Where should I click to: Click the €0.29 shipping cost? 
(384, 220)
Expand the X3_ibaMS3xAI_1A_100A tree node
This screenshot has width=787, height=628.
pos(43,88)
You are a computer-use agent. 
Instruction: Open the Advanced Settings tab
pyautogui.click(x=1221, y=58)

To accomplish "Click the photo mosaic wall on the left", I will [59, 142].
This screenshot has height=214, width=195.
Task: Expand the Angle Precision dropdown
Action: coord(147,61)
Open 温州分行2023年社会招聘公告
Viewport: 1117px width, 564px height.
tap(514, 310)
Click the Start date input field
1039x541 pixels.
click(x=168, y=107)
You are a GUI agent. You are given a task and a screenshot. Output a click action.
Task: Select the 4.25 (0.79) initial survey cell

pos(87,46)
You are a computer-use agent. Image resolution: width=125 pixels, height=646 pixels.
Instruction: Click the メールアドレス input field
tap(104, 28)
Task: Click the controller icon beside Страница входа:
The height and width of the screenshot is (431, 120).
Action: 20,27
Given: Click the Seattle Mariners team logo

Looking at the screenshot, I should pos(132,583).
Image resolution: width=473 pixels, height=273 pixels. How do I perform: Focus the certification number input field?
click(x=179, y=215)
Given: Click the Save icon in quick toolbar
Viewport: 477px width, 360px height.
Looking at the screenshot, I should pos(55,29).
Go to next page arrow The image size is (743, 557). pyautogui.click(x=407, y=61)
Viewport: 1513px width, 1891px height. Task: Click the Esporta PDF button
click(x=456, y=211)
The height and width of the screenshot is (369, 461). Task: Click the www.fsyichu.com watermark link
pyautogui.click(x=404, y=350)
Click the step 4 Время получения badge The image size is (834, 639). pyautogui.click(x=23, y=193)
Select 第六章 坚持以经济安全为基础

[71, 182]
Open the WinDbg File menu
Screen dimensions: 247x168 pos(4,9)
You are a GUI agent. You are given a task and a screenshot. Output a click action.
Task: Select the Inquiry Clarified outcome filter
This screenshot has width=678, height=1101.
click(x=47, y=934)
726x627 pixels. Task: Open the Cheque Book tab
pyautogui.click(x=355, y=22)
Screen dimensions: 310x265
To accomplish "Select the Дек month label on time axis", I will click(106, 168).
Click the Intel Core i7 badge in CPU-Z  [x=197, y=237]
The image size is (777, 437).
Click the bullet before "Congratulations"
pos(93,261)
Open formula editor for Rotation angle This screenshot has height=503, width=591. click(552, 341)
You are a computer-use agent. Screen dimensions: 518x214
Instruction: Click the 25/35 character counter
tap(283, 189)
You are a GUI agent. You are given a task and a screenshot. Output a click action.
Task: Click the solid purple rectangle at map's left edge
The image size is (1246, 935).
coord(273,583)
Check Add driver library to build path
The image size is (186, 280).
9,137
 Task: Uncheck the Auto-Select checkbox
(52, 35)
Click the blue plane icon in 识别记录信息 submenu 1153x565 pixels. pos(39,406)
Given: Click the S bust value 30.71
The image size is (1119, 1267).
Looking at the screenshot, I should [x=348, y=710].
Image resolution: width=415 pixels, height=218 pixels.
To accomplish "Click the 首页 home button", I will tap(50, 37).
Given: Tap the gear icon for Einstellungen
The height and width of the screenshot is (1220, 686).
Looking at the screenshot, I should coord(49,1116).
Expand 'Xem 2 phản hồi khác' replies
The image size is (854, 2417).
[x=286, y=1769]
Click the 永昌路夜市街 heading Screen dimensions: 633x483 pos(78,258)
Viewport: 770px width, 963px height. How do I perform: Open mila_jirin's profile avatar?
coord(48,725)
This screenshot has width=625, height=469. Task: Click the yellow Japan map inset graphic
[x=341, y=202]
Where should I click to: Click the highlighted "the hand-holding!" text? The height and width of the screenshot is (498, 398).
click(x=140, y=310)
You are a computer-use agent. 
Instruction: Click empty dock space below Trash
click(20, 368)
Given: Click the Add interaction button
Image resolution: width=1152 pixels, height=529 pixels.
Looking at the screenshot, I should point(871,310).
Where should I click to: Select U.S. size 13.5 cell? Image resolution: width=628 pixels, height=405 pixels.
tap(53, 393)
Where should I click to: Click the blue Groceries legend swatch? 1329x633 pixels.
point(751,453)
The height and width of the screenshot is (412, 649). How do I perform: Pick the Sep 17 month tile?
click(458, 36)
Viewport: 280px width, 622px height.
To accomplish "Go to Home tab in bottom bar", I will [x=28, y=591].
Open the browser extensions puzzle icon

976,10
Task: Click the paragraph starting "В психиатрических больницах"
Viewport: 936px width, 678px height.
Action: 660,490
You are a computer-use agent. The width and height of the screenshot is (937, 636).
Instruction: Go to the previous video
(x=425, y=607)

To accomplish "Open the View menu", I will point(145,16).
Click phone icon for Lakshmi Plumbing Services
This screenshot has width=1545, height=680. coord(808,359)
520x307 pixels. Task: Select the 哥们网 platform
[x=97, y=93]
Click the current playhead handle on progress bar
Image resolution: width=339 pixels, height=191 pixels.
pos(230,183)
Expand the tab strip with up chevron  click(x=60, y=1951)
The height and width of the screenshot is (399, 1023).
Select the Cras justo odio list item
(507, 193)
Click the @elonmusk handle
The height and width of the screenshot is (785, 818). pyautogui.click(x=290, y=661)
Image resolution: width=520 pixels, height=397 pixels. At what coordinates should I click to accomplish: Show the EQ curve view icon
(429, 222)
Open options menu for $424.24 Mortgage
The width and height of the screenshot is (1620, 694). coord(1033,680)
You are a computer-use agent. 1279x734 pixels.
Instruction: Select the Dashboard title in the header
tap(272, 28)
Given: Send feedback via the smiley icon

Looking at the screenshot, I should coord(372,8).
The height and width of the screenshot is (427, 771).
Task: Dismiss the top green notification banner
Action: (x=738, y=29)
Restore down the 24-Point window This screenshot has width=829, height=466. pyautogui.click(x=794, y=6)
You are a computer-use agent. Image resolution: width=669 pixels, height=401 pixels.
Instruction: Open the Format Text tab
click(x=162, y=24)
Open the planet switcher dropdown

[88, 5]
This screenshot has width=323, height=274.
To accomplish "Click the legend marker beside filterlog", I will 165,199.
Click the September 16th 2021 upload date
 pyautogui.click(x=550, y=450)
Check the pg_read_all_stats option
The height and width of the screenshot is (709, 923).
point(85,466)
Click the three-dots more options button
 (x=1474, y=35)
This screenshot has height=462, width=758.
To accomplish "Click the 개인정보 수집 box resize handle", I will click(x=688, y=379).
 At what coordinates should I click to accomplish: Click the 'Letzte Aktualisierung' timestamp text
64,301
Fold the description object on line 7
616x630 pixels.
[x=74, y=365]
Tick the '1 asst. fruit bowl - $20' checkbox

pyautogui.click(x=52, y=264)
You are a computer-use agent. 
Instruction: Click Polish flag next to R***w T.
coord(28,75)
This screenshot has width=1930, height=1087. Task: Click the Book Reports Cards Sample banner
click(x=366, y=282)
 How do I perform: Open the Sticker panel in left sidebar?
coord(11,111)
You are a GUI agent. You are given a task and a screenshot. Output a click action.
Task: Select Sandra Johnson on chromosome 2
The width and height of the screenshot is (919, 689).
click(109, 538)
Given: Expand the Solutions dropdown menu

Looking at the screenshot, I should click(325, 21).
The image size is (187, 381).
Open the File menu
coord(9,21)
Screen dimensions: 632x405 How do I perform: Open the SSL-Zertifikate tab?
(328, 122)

-------------------------

*Given instruction*. Render all of the data above as a Markdown table with two columns, Index and Entry. Put each non-blank line in order under Entry with its running number under Index, and leave out the blank lines.

*Answer for the task*.
| Index | Entry |
|---|---|
| 1 | Where should I click to: Click the €0.29 shipping cost?  |
| 2 | (384, 220) |
| 3 | Expand the X3_ibaMS3xAI_1A_100A tree node |
| 4 | This screenshot has width=787, height=628. |
| 5 | pos(43,88) |
| 6 | You are a computer-use agent.  |
| 7 | Instruction: Open the Advanced Settings tab |
| 8 | pyautogui.click(x=1221, y=58) |
| 9 | To accomplish "Click the photo mosaic wall on the left", I will [59, 142]. |
| 10 | This screenshot has height=214, width=195. |
| 11 | Task: Expand the Angle Precision dropdown |
| 12 | Action: coord(147,61) |
| 13 | Open 温州分行2023年社会招聘公告 |
| 14 | Viewport: 1117px width, 564px height. |
| 15 | tap(514, 310) |
| 16 | Click the Start date input field |
| 17 | 1039x541 pixels. |
| 18 | click(x=168, y=107) |
| 19 | You are a GUI agent. You are given a task and a screenshot. Output a click action. |
| 20 | Task: Select the 4.25 (0.79) initial survey cell |
| 21 | pos(87,46) |
| 22 | You are a computer-use agent. Image resolution: width=125 pixels, height=646 pixels. |
| 23 | Instruction: Click the メールアドレス input field |
| 24 | tap(104, 28) |
| 25 | Task: Click the controller icon beside Страница входа: |
| 26 | The height and width of the screenshot is (431, 120). |
| 27 | Action: 20,27 |
| 28 | Given: Click the Seattle Mariners team logo |
| 29 | Looking at the screenshot, I should pos(132,583). |
| 30 | Image resolution: width=473 pixels, height=273 pixels. How do I perform: Focus the certification number input field? |
| 31 | click(x=179, y=215) |
| 32 | Given: Click the Save icon in quick toolbar |
| 33 | Viewport: 477px width, 360px height. |
| 34 | Looking at the screenshot, I should pos(55,29). |
| 35 | Go to next page arrow The image size is (743, 557). pyautogui.click(x=407, y=61) |
| 36 | Viewport: 1513px width, 1891px height. Task: Click the Esporta PDF button |
| 37 | click(x=456, y=211) |
| 38 | The height and width of the screenshot is (369, 461). Task: Click the www.fsyichu.com watermark link |
| 39 | pyautogui.click(x=404, y=350) |
| 40 | Click the step 4 Время получения badge The image size is (834, 639). pyautogui.click(x=23, y=193) |
| 41 | Select 第六章 坚持以经济安全为基础 |
| 42 | [71, 182] |
| 43 | Open the WinDbg File menu |
| 44 | Screen dimensions: 247x168 pos(4,9) |
| 45 | You are a GUI agent. You are given a task and a screenshot. Output a click action. |
| 46 | Task: Select the Inquiry Clarified outcome filter |
| 47 | This screenshot has width=678, height=1101. |
| 48 | click(x=47, y=934) |
| 49 | 726x627 pixels. Task: Open the Cheque Book tab |
| 50 | pyautogui.click(x=355, y=22) |
| 51 | Screen dimensions: 310x265 |
| 52 | To accomplish "Select the Дек month label on time axis", I will click(106, 168). |
| 53 | Click the Intel Core i7 badge in CPU-Z  [x=197, y=237] |
| 54 | The image size is (777, 437). |
| 55 | Click the bullet before "Congratulations" |
| 56 | pos(93,261) |
| 57 | Open formula editor for Rotation angle This screenshot has height=503, width=591. click(552, 341) |
| 58 | You are a computer-use agent. Screen dimensions: 518x214 |
| 59 | Instruction: Click the 25/35 character counter |
| 60 | tap(283, 189) |
| 61 | You are a GUI agent. You are given a task and a screenshot. Output a click action. |
| 62 | Task: Click the solid purple rectangle at map's left edge |
| 63 | The image size is (1246, 935). |
| 64 | coord(273,583) |
| 65 | Check Add driver library to build path |
| 66 | The image size is (186, 280). |
| 67 | 9,137 |
| 68 |  Task: Uncheck the Auto-Select checkbox |
| 69 | (52, 35) |
| 70 | Click the blue plane icon in 识别记录信息 submenu 1153x565 pixels. pos(39,406) |
| 71 | Given: Click the S bust value 30.71 |
| 72 | The image size is (1119, 1267). |
| 73 | Looking at the screenshot, I should [x=348, y=710]. |
| 74 | Image resolution: width=415 pixels, height=218 pixels. |
| 75 | To accomplish "Click the 首页 home button", I will tap(50, 37). |
| 76 | Given: Tap the gear icon for Einstellungen |
| 77 | The height and width of the screenshot is (1220, 686). |
| 78 | Looking at the screenshot, I should coord(49,1116). |
| 79 | Expand 'Xem 2 phản hồi khác' replies |
| 80 | The image size is (854, 2417). |
| 81 | [x=286, y=1769] |
| 82 | Click the 永昌路夜市街 heading Screen dimensions: 633x483 pos(78,258) |
| 83 | Viewport: 770px width, 963px height. How do I perform: Open mila_jirin's profile avatar? |
| 84 | coord(48,725) |
| 85 | This screenshot has width=625, height=469. Task: Click the yellow Japan map inset graphic |
| 86 | [x=341, y=202] |
| 87 | Where should I click to: Click the highlighted "the hand-holding!" text? The height and width of the screenshot is (498, 398). |
| 88 | click(x=140, y=310) |
| 89 | You are a computer-use agent.  |
| 90 | Instruction: Click empty dock space below Trash |
| 91 | click(20, 368) |
| 92 | Given: Click the Add interaction button |
| 93 | Image resolution: width=1152 pixels, height=529 pixels. |
| 94 | Looking at the screenshot, I should point(871,310). |
| 95 | Where should I click to: Select U.S. size 13.5 cell? Image resolution: width=628 pixels, height=405 pixels. |
| 96 | tap(53, 393) |
| 97 | Where should I click to: Click the blue Groceries legend swatch? 1329x633 pixels. |
| 98 | point(751,453) |
| 99 | The height and width of the screenshot is (412, 649). How do I perform: Pick the Sep 17 month tile? |
| 100 | click(458, 36) |
| 101 | Viewport: 280px width, 622px height. |
| 102 | To accomplish "Go to Home tab in bottom bar", I will [x=28, y=591]. |
| 103 | Open the browser extensions puzzle icon |
| 104 | 976,10 |
| 105 | Task: Click the paragraph starting "В психиатрических больницах" |
| 106 | Viewport: 936px width, 678px height. |
| 107 | Action: 660,490 |
| 108 | You are a computer-use agent. The width and height of the screenshot is (937, 636). |
| 109 | Instruction: Go to the previous video |
| 110 | (x=425, y=607) |
| 111 | To accomplish "Open the View menu", I will point(145,16). |
| 112 | Click phone icon for Lakshmi Plumbing Services |
| 113 | This screenshot has width=1545, height=680. coord(808,359) |
| 114 | 520x307 pixels. Task: Select the 哥们网 platform |
| 115 | [x=97, y=93] |
| 116 | Click the current playhead handle on progress bar |
| 117 | Image resolution: width=339 pixels, height=191 pixels. |
| 118 | pos(230,183) |
| 119 | Expand the tab strip with up chevron  click(x=60, y=1951) |
| 120 | The height and width of the screenshot is (399, 1023). |
| 121 | Select the Cras justo odio list item |
| 122 | (507, 193) |
| 123 | Click the @elonmusk handle |
| 124 | The height and width of the screenshot is (785, 818). pyautogui.click(x=290, y=661) |
| 125 | Image resolution: width=520 pixels, height=397 pixels. At what coordinates should I click to accomplish: Show the EQ curve view icon |
| 126 | (429, 222) |
| 127 | Open options menu for $424.24 Mortgage |
| 128 | The width and height of the screenshot is (1620, 694). coord(1033,680) |
| 129 | You are a computer-use agent. 1279x734 pixels. |
| 130 | Instruction: Select the Dashboard title in the header |
| 131 | tap(272, 28) |
| 132 | Given: Send feedback via the smiley icon |
| 133 | Looking at the screenshot, I should coord(372,8). |
| 134 | The height and width of the screenshot is (427, 771). |
| 135 | Task: Dismiss the top green notification banner |
| 136 | Action: (x=738, y=29) |
| 137 | Restore down the 24-Point window This screenshot has width=829, height=466. pyautogui.click(x=794, y=6) |
| 138 | You are a computer-use agent. Image resolution: width=669 pixels, height=401 pixels. |
| 139 | Instruction: Open the Format Text tab |
| 140 | click(x=162, y=24) |
| 141 | Open the planet switcher dropdown |
| 142 | [88, 5] |
| 143 | This screenshot has width=323, height=274. |
| 144 | To accomplish "Click the legend marker beside filterlog", I will 165,199. |
| 145 | Click the September 16th 2021 upload date |
| 146 |  pyautogui.click(x=550, y=450) |
| 147 | Check the pg_read_all_stats option |
| 148 | The height and width of the screenshot is (709, 923). |
| 149 | point(85,466) |
| 150 | Click the three-dots more options button |
| 151 |  (x=1474, y=35) |
| 152 | This screenshot has height=462, width=758. |
| 153 | To accomplish "Click the 개인정보 수집 box resize handle", I will click(x=688, y=379). |
| 154 |  At what coordinates should I click to accomplish: Click the 'Letzte Aktualisierung' timestamp text |
| 155 | 64,301 |
| 156 | Fold the description object on line 7 |
| 157 | 616x630 pixels. |
| 158 | [x=74, y=365] |
| 159 | Tick the '1 asst. fruit bowl - $20' checkbox |
| 160 | pyautogui.click(x=52, y=264) |
| 161 | You are a computer-use agent.  |
| 162 | Instruction: Click Polish flag next to R***w T. |
| 163 | coord(28,75) |
| 164 | This screenshot has width=1930, height=1087. Task: Click the Book Reports Cards Sample banner |
| 165 | click(x=366, y=282) |
| 166 |  How do I perform: Open the Sticker panel in left sidebar? |
| 167 | coord(11,111) |
| 168 | You are a GUI agent. You are given a task and a screenshot. Output a click action. |
| 169 | Task: Select Sandra Johnson on chromosome 2 |
| 170 | The width and height of the screenshot is (919, 689). |
| 171 | click(109, 538) |
| 172 | Given: Expand the Solutions dropdown menu |
| 173 | Looking at the screenshot, I should click(325, 21). |
| 174 | The image size is (187, 381). |
| 175 | Open the File menu |
| 176 | coord(9,21) |
| 177 | Screen dimensions: 632x405 How do I perform: Open the SSL-Zertifikate tab? |
| 178 | (328, 122) |